I am a tenure-track Assistant Professor in the Thrust of Intelligent Transportation (INTR) under the Systems Hub at the Hong Kong University of Science and Technology (Guangzhou). I am also an affiliated Assistant Professor in the Civil and Environmental Engineering Department at the Hong Kong University of Science and Technology. I am happy to host (remote) undergradaute / graduate visitors. Feel free to send me your CV if you are interested and have strong background.
I received my Ph.D. degree in intelligent transportation at the University of Washington (UW), where I served as a research assistant in Smart Transportation Applications and Research Laboratory (STAR Lab) at UW, advised by Prof. Yinhai Wang. For a complete list of my publication, please visit my Google Scholar page or my CV. Before joining STAR Lab, I served as a research assistant in Tongji’s Traffic Safety Research Group, advised by Prof. Xuesong Wang from 2014 to 2018. I worked as a research intern at the Oak Ridge National Laboratory under the supervision of Prof. Hong Wang from June to December, 2019. I was an applied scientist intern at Amazon in Summer 2021. I was a Software Research Intern at Motional for autonomous driving behavior planning.
My research interests include Autonomous Driving, Reinforcement Learning, Driving Behavior, Traffic-Flow Modeling and Simulation, Traffic Signal Control, and Multi-Agent Reinforcement Learning. A summary of my research contributions to date can be found at here. I am a younger committee member of the Connected & Autonomous Vehicles (CAV) Impacts Committee and Artificial Intelligence Committee of ASCE Transportation & Development Institute (T&DI). I am also a committee member of the Subcommittee on Connected and Automated Traffic Flow (CAT-Flow), TRB Committee on Traffic Flow Theory and Characteristics (ACP50).
Ph.D. in Transportation Engineering, 2022
University of Washington
MS in Computer Science, 2023 (expected)
Georgia Institute of Technology
MEng in Communication and Transportation Engineering, 2018
Tongji University
BEng in Traffic Engineering, 2015
Tongji University
The first large-scale naturalistic driving study in China. A total of 161,055 km of real-world detailed driving data were collected from 60 Chinese drivers, providing an unprecedented opportunity for investigating driving behavior in China.
A driving simulator study jointly conducted by Tongji University and China First Automobile Work Corporation. Tongji University’s eight-degree-freedom driving simulator (its fidelity ranking top 3 in the world) was used. Its primary purpose is to improve the understanding of drivers’ collision avoidance behavior under different rear-end scenarios and to develop an effective forward collision warning strategy.

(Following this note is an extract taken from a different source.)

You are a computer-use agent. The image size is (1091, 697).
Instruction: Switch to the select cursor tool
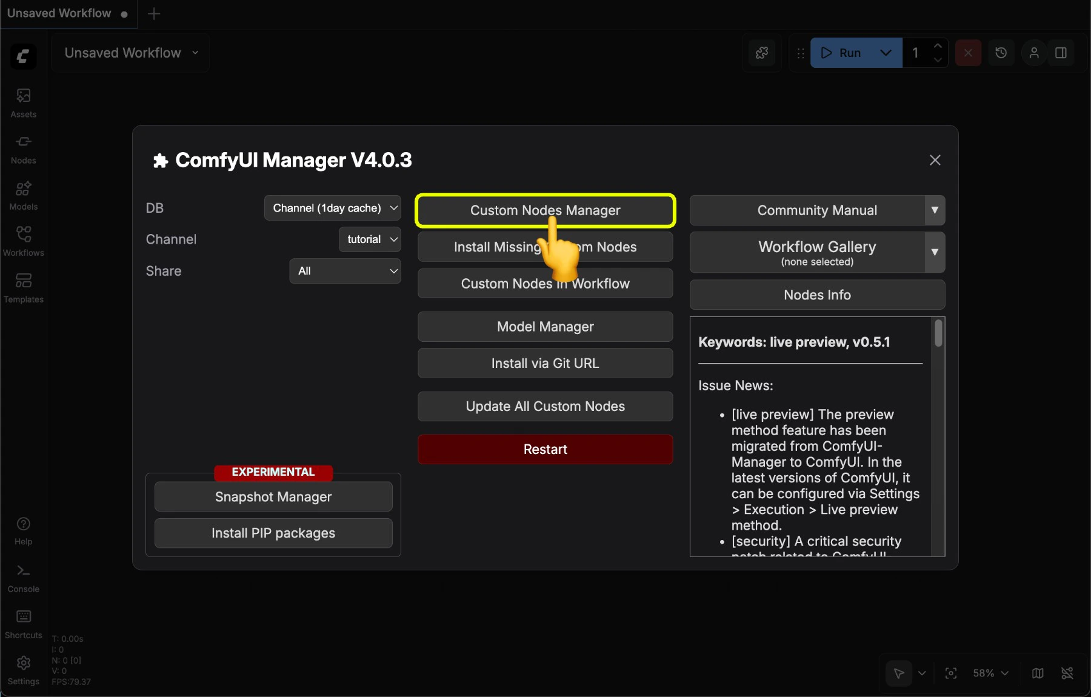(x=899, y=673)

This on-going project aims to develop autonomous car-following strategies based on deep reinforcement learning.The demo animation shows the car-following learning process of the RL agents (cars). In early training episodes, cars become red frequently, indicating penalties caused by bad performances in car following, e.g., rear-end crashes. As training converges, the RL agents maintain steady car-following headways and receive fewer penalties.
This on-going project is inspired by Levine et al. (2012). It aims to imitate human driving patterns. The assumption is that drivers act based on a utility (reward) function, which represents the preference of the driver and elicits the driving behavior. The role of inverse reinforcement learning is to infer or discover the latent utility function from driver (expert) demonstrations and thus generalize the driving policy to unobserved situations.
This project aimed to extract real-time traffic flow parameters, including volume, density, and intersection delay, etc., based on videos captured by an unmanned aerial vehicle. The featured animation demonstrates the extraction of traffic-flow parameters by setting virtual loop detectors.
This project aimed to model the keep-right-except-to-pass rule using Cellular Automaton. The cellular automaton system is a discrete dynamic system consisting of a regular grid of cells, each in one of a finite number of states. And the state of each cell is updated every single discrete time step according to the updating rules, which are determined by the current state of the cell and the states of its neighbor cells.
Evaluating the safety performance of combined horizontal and vertical alignments in mountainous freeways, to guide the design of safer mountainous freeways.